Predicting median with LSTM

I’m new with deep learning networks and LSTM and I have some trouble. My target values are often skewed and I want to make an LSTM that predicts more extremes more accurately. Please excuse me for me newbiness.

In RStudio, R, there is the ranger() function that is able to predict quantiles (a distribution), rather than simple point prediction. From the quantiles, I take the median and this gets me better predictions for extreme values. I want to do something similar with LSTM, however as I said before, I am new and don’t fully know what I should be doing.

Let’s have a look at the following LSTM:

class LSTMModel(nn.Module):
    def __init__(self, input_size, hidden_size, output_size):
        super().__init__()
        self.lstm = nn.LSTM(input_size, hidden_size, batch_first=True)
        self.linear = nn.Linear(hidden_size, output_size) 
        
    def forward(self, x):
        x, _ = self.lstm(x)
        x = self.linear(x)
        return x

and:

class LSTMModel(nn.Module):
    def __init__(self, input_size, hidden_size, output_size, num_quantiles, num_layers=1):
        super().__init__()
        self.lstm = nn.LSTM(input_size, hidden_size, num_layers=num_layers, batch_first=True)
        self.linear = nn.Linear(hidden_size, num_quantiles * output_size) 
        
    def forward(self, x):
        x, _ = self.lstm(x)
        quantiles = self.linear(x)
        return quantiles

Does the second model actually predict quantiles, compared to the first model?

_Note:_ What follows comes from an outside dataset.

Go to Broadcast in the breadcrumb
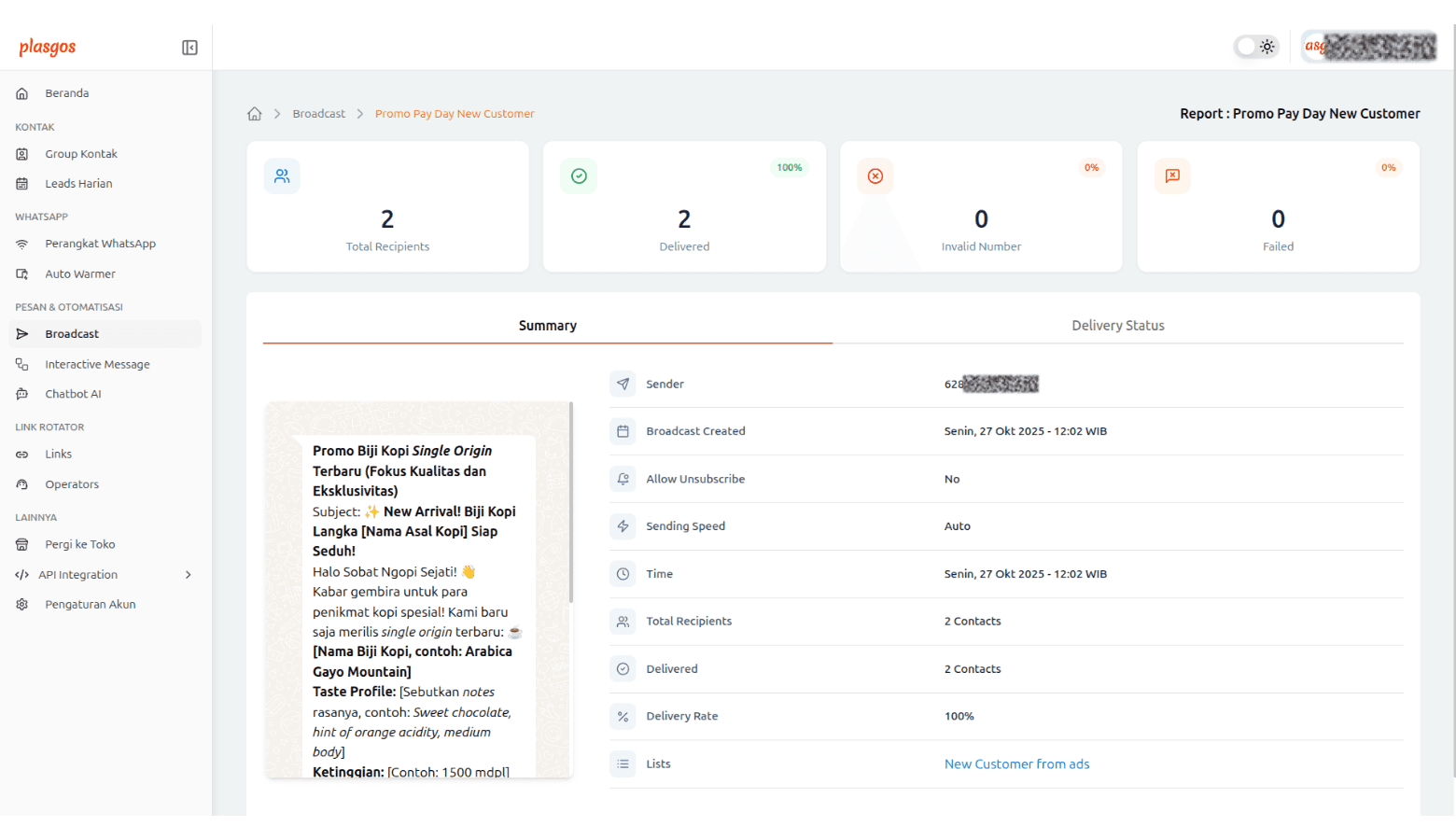The height and width of the screenshot is (840, 1456). coord(318,114)
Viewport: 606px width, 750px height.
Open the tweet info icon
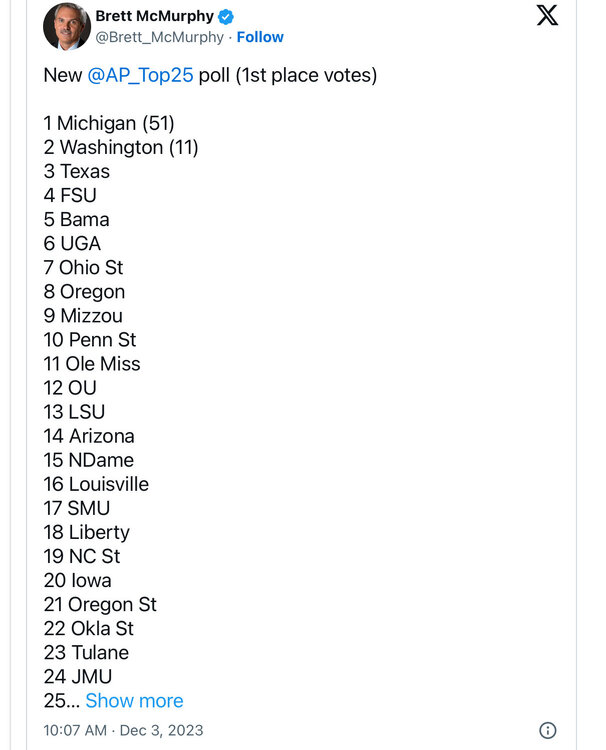coord(547,730)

Does the first model practically already estimate a median prediction?

Say I set num_quantiles = 50. Is the median then the 25th prediction? :

Y_pred = model(X)
median_pred = Y_pred[:, :, quantile_number // 2::quantile_number]

Technically, if I set num_quantiles = 1 (which to my layman’s eyes makes the model similar to the first model), is then every prediction the median? So, is it similar to median_pred above?

Then regarding the loss function. What is an advised loss function in this case? I have tried:

def quantile_loss(predicted_values, target_values, quantile):
    median_pred =  predicted_values[:, :, quantile]
    error = median_pred - target_values
    loss = torch.abs(error)
    return loss.mean()

But if I look at the median (quantile = 0.5), I get what I assume is practically similar to nn.L1Loss()?